§ EXTRACTED RECORDS:
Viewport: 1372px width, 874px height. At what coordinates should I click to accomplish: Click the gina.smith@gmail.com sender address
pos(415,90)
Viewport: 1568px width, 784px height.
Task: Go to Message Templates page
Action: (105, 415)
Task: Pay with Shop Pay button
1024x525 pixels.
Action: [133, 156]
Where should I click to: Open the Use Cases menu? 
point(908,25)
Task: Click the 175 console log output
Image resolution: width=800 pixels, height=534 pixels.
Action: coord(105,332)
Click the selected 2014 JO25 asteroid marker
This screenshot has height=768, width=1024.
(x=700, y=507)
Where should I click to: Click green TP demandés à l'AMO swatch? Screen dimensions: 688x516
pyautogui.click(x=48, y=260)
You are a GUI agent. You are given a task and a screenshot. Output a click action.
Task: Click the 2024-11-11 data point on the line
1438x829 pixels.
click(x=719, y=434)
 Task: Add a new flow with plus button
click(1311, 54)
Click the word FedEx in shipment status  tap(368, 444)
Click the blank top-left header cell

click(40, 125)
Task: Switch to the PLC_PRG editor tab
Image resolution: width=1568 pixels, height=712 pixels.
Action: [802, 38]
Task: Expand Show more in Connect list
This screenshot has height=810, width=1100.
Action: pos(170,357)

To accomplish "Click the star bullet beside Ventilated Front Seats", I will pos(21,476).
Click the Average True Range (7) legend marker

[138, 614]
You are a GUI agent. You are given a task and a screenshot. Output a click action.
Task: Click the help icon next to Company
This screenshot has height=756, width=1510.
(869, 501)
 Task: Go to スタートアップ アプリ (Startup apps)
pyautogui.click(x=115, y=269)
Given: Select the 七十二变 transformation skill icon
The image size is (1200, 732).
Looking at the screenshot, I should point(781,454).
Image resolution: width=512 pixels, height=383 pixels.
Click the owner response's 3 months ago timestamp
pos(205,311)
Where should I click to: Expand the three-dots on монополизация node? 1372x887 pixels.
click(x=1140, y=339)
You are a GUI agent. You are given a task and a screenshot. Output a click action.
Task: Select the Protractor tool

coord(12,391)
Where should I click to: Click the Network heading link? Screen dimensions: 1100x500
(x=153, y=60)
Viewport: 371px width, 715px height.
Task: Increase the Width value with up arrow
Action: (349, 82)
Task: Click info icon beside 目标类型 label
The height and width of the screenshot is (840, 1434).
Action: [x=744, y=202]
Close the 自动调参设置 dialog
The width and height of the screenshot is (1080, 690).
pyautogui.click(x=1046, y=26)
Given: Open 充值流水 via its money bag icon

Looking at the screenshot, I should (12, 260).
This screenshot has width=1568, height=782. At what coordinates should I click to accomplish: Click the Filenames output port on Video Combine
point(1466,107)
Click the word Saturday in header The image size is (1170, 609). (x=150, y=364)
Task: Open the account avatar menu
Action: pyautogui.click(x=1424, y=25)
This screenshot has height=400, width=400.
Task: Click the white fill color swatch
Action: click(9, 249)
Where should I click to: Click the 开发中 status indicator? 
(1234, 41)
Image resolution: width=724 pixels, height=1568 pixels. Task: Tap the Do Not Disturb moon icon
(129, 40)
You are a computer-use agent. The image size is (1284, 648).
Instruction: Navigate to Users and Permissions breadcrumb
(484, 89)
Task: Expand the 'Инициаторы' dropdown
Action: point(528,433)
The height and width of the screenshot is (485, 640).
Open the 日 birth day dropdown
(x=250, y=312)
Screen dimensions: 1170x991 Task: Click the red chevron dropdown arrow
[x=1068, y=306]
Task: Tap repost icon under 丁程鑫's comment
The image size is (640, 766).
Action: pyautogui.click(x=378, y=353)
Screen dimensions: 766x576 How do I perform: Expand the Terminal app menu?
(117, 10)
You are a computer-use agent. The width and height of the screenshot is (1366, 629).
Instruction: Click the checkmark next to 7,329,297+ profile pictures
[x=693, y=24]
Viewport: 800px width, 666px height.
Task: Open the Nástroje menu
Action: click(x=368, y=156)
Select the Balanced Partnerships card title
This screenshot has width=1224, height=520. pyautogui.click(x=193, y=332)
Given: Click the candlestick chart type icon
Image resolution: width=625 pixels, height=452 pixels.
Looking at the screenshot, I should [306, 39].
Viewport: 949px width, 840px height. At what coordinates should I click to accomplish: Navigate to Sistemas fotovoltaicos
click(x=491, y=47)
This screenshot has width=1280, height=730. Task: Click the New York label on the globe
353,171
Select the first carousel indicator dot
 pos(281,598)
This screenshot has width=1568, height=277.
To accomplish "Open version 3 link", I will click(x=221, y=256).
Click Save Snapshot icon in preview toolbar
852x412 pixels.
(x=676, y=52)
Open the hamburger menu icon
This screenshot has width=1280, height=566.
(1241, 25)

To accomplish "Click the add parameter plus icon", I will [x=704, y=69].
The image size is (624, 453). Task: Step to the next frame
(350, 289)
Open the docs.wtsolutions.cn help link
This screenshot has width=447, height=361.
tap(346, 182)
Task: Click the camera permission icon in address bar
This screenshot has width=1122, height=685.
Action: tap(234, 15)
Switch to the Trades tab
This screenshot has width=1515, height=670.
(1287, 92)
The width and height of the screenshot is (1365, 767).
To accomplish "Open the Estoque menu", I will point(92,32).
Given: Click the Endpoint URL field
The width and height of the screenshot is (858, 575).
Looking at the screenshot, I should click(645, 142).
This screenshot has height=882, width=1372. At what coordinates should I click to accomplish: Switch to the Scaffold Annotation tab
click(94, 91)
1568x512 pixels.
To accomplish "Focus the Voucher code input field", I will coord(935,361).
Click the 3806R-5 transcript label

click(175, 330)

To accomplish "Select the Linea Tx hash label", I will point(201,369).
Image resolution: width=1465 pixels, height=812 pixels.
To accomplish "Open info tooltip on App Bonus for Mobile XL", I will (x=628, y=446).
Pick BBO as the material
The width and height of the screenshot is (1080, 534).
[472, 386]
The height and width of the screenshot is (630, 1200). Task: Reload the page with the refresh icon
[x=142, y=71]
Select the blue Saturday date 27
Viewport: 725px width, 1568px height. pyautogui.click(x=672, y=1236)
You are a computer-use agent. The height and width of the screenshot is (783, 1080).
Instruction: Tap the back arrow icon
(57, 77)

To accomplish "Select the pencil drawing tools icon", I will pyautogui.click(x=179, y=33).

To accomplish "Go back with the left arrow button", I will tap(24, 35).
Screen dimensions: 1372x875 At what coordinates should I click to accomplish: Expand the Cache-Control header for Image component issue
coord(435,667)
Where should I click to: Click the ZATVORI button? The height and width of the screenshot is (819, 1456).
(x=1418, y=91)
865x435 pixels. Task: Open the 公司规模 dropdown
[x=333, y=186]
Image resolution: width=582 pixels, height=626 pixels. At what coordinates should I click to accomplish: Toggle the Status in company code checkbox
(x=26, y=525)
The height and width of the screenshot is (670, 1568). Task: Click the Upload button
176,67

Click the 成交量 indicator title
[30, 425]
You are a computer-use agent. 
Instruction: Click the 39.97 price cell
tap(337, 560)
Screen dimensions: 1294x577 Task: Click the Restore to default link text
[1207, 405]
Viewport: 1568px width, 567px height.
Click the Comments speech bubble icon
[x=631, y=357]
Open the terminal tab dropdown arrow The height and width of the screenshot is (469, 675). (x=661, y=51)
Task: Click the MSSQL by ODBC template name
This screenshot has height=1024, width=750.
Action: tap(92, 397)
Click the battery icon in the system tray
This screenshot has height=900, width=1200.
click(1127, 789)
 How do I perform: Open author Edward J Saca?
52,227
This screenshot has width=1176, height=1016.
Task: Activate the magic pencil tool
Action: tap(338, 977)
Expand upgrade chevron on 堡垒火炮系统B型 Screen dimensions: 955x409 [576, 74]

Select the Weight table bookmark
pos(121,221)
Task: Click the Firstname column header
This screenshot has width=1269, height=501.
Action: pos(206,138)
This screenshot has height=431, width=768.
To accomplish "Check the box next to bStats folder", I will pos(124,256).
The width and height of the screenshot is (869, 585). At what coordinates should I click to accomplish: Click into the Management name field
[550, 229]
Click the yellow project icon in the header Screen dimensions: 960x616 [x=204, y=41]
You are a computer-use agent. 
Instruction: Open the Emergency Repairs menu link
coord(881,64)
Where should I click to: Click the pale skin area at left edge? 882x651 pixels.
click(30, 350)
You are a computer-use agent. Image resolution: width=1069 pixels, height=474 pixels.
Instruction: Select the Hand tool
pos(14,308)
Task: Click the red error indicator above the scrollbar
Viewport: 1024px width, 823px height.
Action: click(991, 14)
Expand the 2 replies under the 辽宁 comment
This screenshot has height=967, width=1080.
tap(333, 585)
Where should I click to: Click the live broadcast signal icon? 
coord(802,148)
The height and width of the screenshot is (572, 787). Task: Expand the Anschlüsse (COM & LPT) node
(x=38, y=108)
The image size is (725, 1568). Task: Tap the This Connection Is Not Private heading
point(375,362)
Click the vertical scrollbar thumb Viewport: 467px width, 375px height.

§ WHAT THE EXERCISE ASKS: Using the records above, copy all lines that include the word "scrollbar".

§ WORKED SOLUTION:
Task: Click the red error indicator above the scrollbar
Click the vertical scrollbar thumb Viewport: 467px width, 375px height.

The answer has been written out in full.